In a report filed with FERC on Sept. 23, NERC said the ERO’s Find, Fix, Track and Report (FFT) and Compliance Exception (CE) programs “are meeting the commission’s expectations” and streamlining the handling of lower-risk noncompliance cases by the ERO Enterprise (RC11-6).
NERC and its regional entities proposed the FFT program in 2011 as an alternative to Notices of Penalty (NOPs) and spreadsheet Notices of Penalty (SNOPs) for processing minimal- and moderate-risk reliability standard violations. Similarly, the CE program, approved by FERC in 2015, allows the processing of minimal-risk violations without penalty; compliance exceptions are also not included in entities’ compliance history for penalty purposes. (See New NERC Enforcement Methods Allow Self-Logging Minor Risk Issues.)
Under both processes, the registered entity must mitigate the noncompliance and make the facts and circumstances of the incident available for review by NERC and appropriate governmental authorities. Instances of noncompliance are tracked and analyzed to identify emerging risks and trends, and entities can object to the use of the process.

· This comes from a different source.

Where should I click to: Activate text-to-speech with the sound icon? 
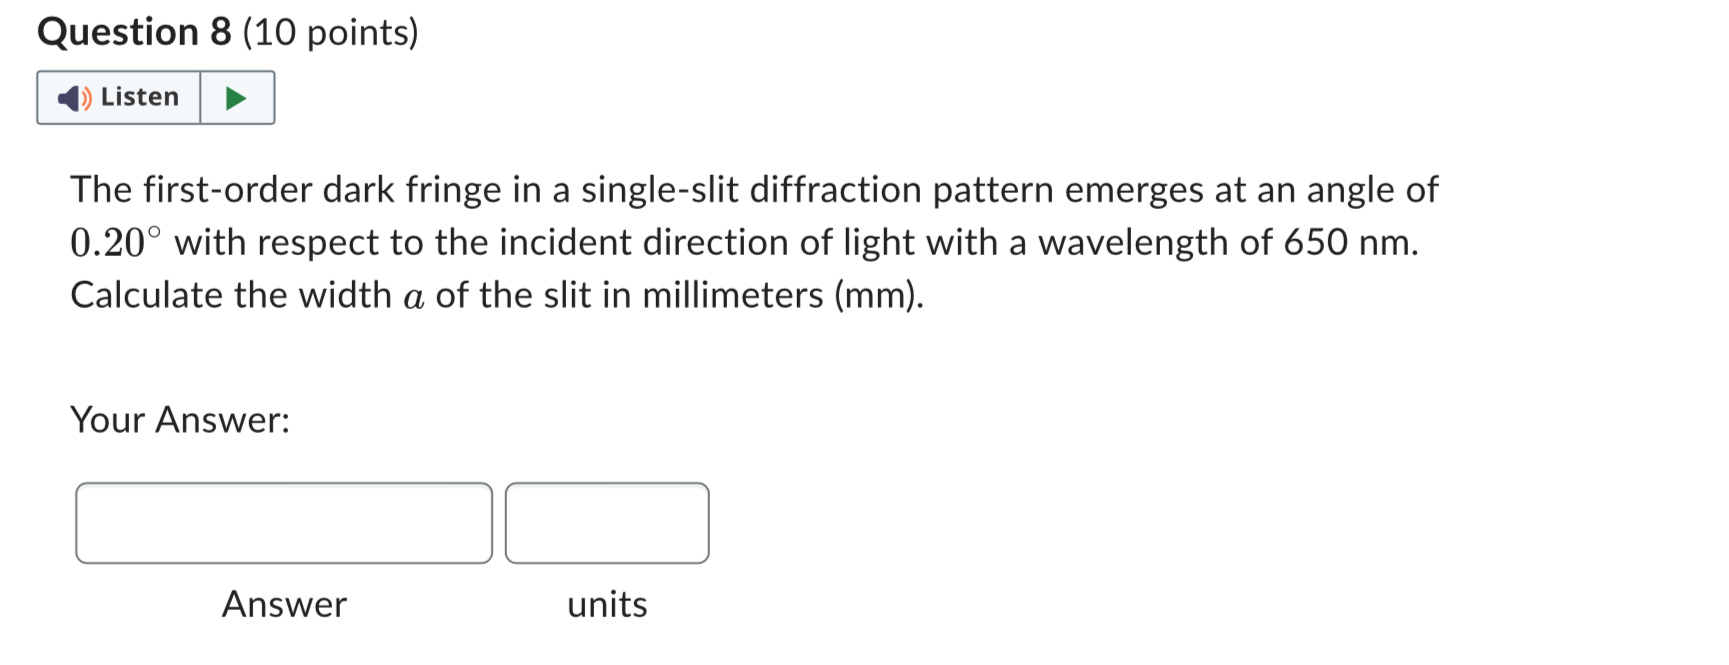[x=72, y=97]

A condition of FERC’s 2012 approval of the FFT program is that NERC submit annual reports on the program’s progress over the previous year. CE program reports were added to this requirement in 2015.
In this year’s report, NERC staff wrote that both programs have become the preferred means for handling moderate- or minimal-risk violations since their introduction, with 137 of 177 moderate instances handled via FTT in 2024 and 1,371 of 1,483 minimal instances processed as CEs.
Most minimal-risk violations have been processed as CEs each year since the program began in 2015. Most moderate-risk violations were filed as SNOPs or NOPs until 2019, but in that year, FFTs accounted for the majority of cases and more than half in every year since then.
“The availability of dispositions not involving settlements or penalties encourages registered entities to conduct their own assessment of their compliance programs … and to report noncompliance found during that assessment knowing that they will not face a settlement or penalty for lower-risk noncompliance,” the report’s authors wrote, adding that “the regional entities’ effective use of FFTs and CEs shows increased consistency in processing and understanding of the risk associated with individual noncompliance across the ERO Enterprise.”
NERC’s report also discussed the results of a joint review by staff from FERC and the ERO of FFTs and CEs submitted to the commission between October 2023 and September 2024. The review began in October 2024 and ended in August 2025; ERO and commission staff reviewed 32 FFTs and 33 CEs, aiming to determine whether REs were properly implementing the programs.
FERC staff agreed with REs’ risk determinations for all sample FFTs and CEs, saying that the assessments “clearly identified the factors affecting the risk prior to mitigation,” and that none of the cases “contained any material misrepresentations by the registered entities.” They concluded that the joint review shows “significant alignment across the ERO Enterprise” regarding the processing of individual noncompliance cases.